ゴルチエの自叙伝エンタテインメント
「ファッション・フリーク・ショー」
豪華絢爛なステージが出来るまでをドキュメント
2018年パリで初演を迎え、その後ロンドン公演を経て、2023年には東京・大阪の上演でアジア初上陸を果たし全世界35万人の観客を熱狂の渦に巻き込んだミュージカル「ファッション・フリーク・ショー」。企画・脚本・演出を手掛けたのはパリを代表する天才ファッションデザイナー、ジャンポール・ゴルチエだ。彼自身の半生をベースにしたショーの舞台裏を覗くと、創造の喧騒に満ちていた。
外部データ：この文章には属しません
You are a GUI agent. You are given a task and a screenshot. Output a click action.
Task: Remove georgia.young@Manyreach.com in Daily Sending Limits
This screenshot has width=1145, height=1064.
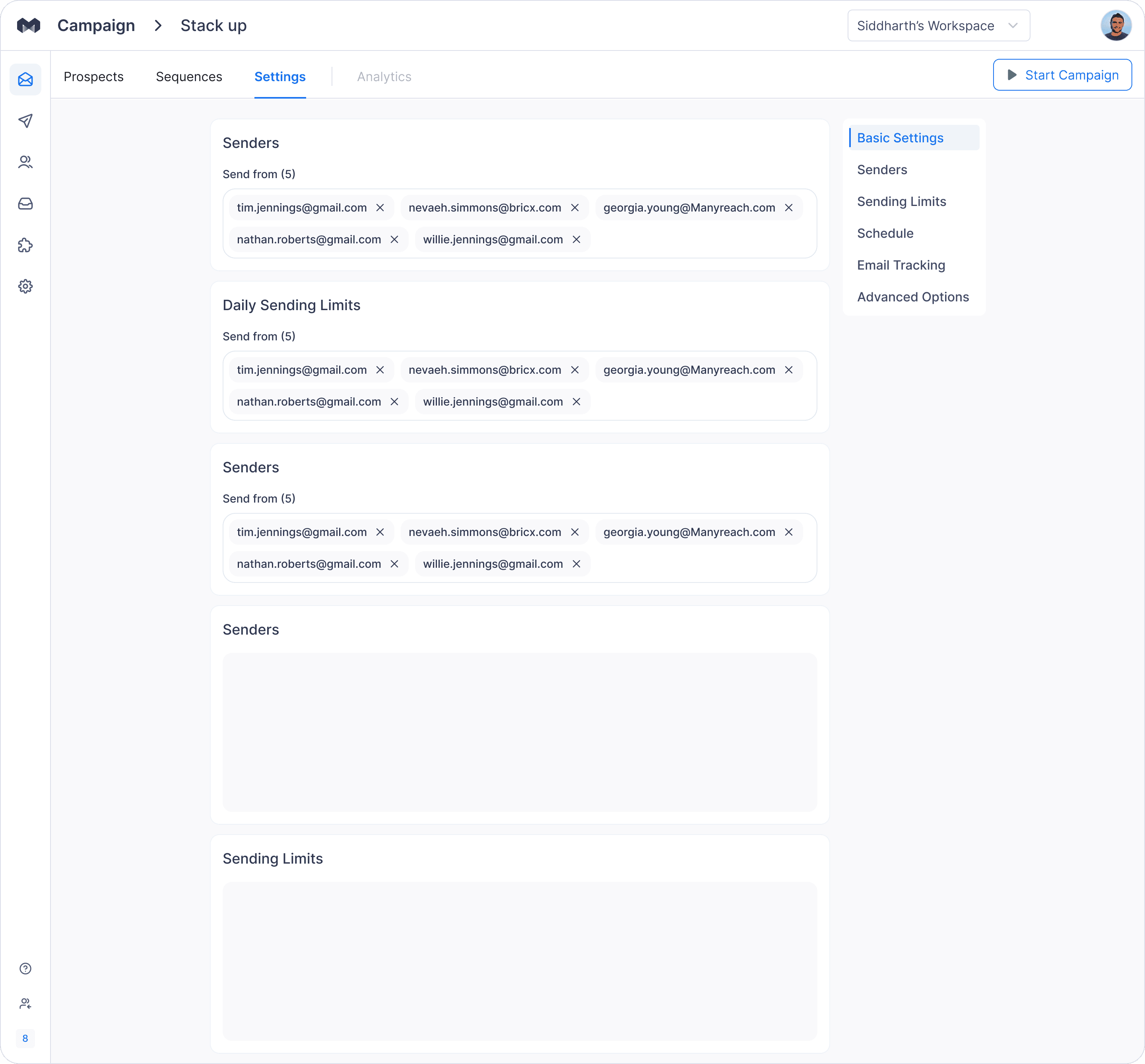coord(789,370)
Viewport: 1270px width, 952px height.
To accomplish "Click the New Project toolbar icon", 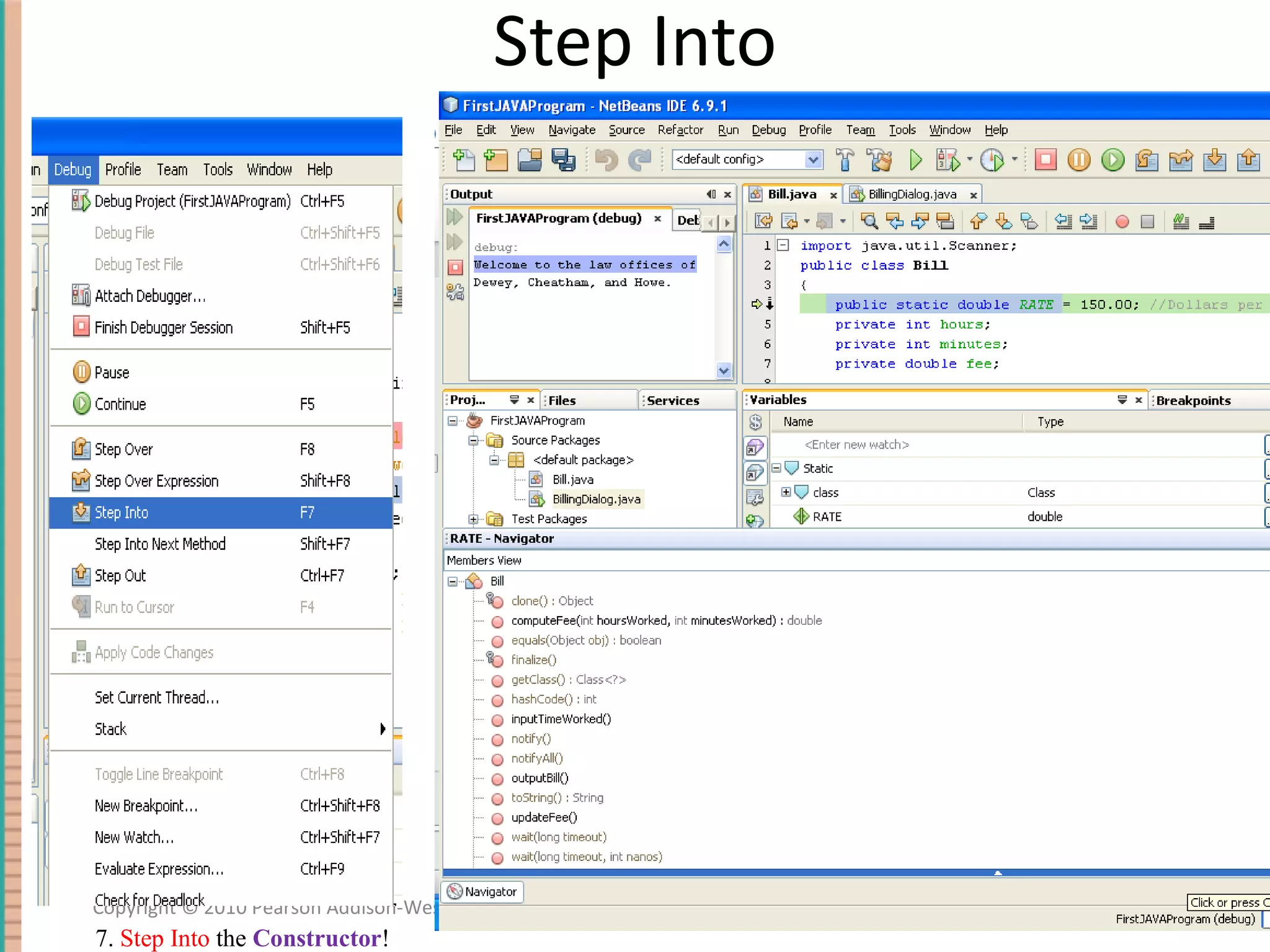I will [x=495, y=160].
ステージでは、ゴルチエの絢爛豪華なオートクチュールを着飾ったダンサーがキレッキレに踊り狂う。パリコレで発表されたゴルチエの名作が続々と登場し、衣装のみならず舞台美術もスペクタクルかつファッショナブル。ショーミュージックは彼がデビューし大活躍した1970、80年代を代表するナイル・ロジャース、マドンナ、デヴィッド・ボウイ、ボーイ・ジョージらの名曲をゴルチエ自らチューン。彼のコレクションのようにエレガントでキッチュ、クラシックでパンク、扇情的で社会的に仕上がっている。この相反するテイストはゴルチエ・デザインの真骨頂でもある。
そんなゴージャスなミュージカルの企画からプレミアまでを、ゴルチエとその周りのクリエーターの声を交えて追う。デザイナーを志すこととなった幼少期の体験から、異端児としての苦悩や迷い、オートクチュールに対する執念、アイコンデザインが生まれたエピソード、ビジネスパートナーでもあった最愛の人との出会いと死まで、激動の生涯がゴルチエ自身の口から語られる。半世紀にわたり第一線でファッション界を牽引してきた彼の人生を支えたスペシャリストや友人たちも証言。一流ファッションデザイナーと言うと、非常にワガママもしくはとてもシャイというイメージが多いが、ゴルチエは大変気さく。チームから出されたアイデアを尊重する姿勢は、彼がここまでキャリアを築いた理由の一端が垣間見える。ゴルチエのためなら、と皆口をそろえて協力するのだ。
ゴルチエのパリコレに出ているおなじみのモデルたちも続々登場。スペインの女優ロッシ・デ・パルマは小学校の教師役で出演。たびたびゴルチエが衣装を担うペドロ・アルモドバル監督の映画でもおなじみの女優だ。ゴルチエがピカソの絵のようだと評するパルマは、阿吽の呼吸でコミカルかつヒステリックな教師を演じる。BGMで流れるマドンナもゴルチエの盟友。コーンブラ&コルセットでパフォーマンスするライブ衣装を見たことがある人も多いだろう。煌びやかなメットガラでの2人の様子がうかがえる。
ゴルチエは言う、「“違う”ことは、美しい」。彼のクリエーションは多様性に溢れ、この2020年代の世相を先取りしていた。美しいフリーク達が繰り広げるグラマラスでファンタスティックなショーの開幕までを追った、今だからこそ世に問うべきエンタテインメント・ドキュメンタリー。
STORY
奇想天外&ファンタスティックなデザインで有名なクチュリエ、ジャンポール・ゴルチエ。ファッションシーンで旋風を巻き起こしてきた彼が今回挑むのは、ミュージカル「ファッション・フリーク・ショー」だ。自身のコレクションと2足の草鞋を履いて創り上げるショーの舞台裏はトラブルの連続だった。
衣装合わせ、初のリハーサル、ダンサーの故障、演出のいざこざなどアクシデントに見舞われるゴルチエとそのチーム。制作が進むに連れて明かされるゴルチエの真実。愛するテディベアや親愛なるマリーおばあちゃん、唯一無二の恋人フランシス、1976年初のファッションショーの評価……本当のゴルチエが紐解かれる。マドンナ、ロッシ・デ・パルマ、カトリーヌ・ドヌーヴらゴルチエのミューズもカメオ出演。ファッション界の女帝アナ・ウィンターもなんと登場!
1970、80年代を彩ったヒットナンバー、豪華絢爛なオートクチュール、トップデザイナーが見せる仕事へのこだわりが詰まった制作秘話をドキュメント。果たして無事初日を迎えられるのか!?